Walker v. Story, 262 N.C. 707 (1964)

Nov. 4, 1964 · Supreme Court of North Carolina
262 N.C. 707

NICHOLAS A. WALKER v. CARL O. STORY.

(Filed 4 November, 1964.)

1. Taxation § 42—

Where tax foreclosure action of a county and a municipality are consolidated for judgment, which judgment authorizes and directs the commissioner to sell the lands described in the county’s action, held, the foreclosure is of the entire tract so described, notwithstanding the commissioner’s notice of sale and his report of sale bear caption of the municipal foreclosure, since both refer to the judgment of foreclosure. Therefore, the contention that the commissioner’s deed pursuant to the city tax foreclosure could not convey that part of the tract lying outside the municipality is inapplicable.

2. Judgments § 13; Taxation § 39—

G.S. 1-211(1) does not apply to a tax foreclosure, and where a summons in a tax foreclosure suit is served by publication, judgment by default upon a complaint with incomplete verification is not void but is merely irregular.

3- Judgments § 18—

The proper procedure to attack an irregular judgment is by motion in the cause.

4. Judgments § 21—

In attacking a default judgment for irregularity 'defendant must show due diligence and a meritorious defense.

Appeal by plaintiff from McLean, J., February 3, 1964 Session of POLK.

Action to remove a cloud from title to a tract of land in Columbus Township, Polk County, particularly described in the complaint and referred to hereafter as the subject lands.

In a prior action instituted December 20, 1958, judgment of involuntary nonsuit entered June 7, 1960, was affirmed by this Court. Walker v. Story, 253 N.C. 59, 116 S.E. 2d 147.

|---|

REQUIRED WORK →
Write out everything in the Walker v. Story case report from "1. Taxation §" down to "is merely irregular.".

RECORDS SHOWN →
|---|

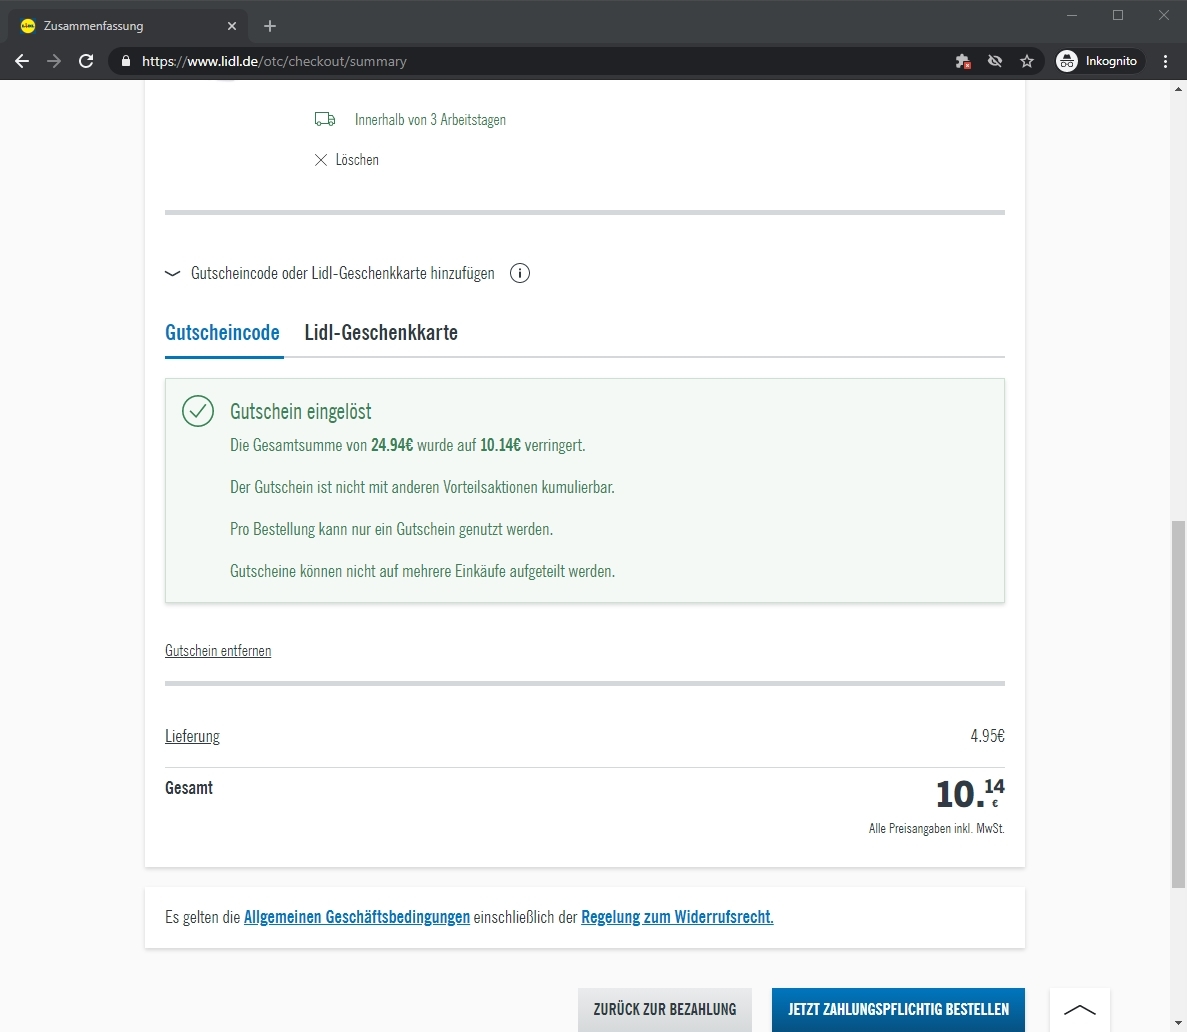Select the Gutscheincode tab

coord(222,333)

|---|

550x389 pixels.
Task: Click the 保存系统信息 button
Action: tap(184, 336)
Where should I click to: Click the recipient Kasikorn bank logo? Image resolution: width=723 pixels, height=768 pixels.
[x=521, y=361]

|---|

THE SOLUTION →
1. Taxation § 42—

Where tax foreclosure action of a county and a municipality are consolidated for judgment, which judgment authorizes and directs the commissioner to sell the lands described in the county’s action, held, the foreclosure is of the entire tract so described, notwithstanding the commissioner’s notice of sale and his report of sale bear caption of the municipal foreclosure, since both refer to the judgment of foreclosure. Therefore, the contention that the commissioner’s deed pursuant to the city tax foreclosure could not convey that part of the tract lying outside the municipality is inapplicable.

2. Judgments § 13; Taxation § 39—

G.S. 1-211(1) does not apply to a tax foreclosure, and where a summons in a tax foreclosure suit is served by publication, judgment by default upon a complaint with incomplete verification is not void but is merely irregular.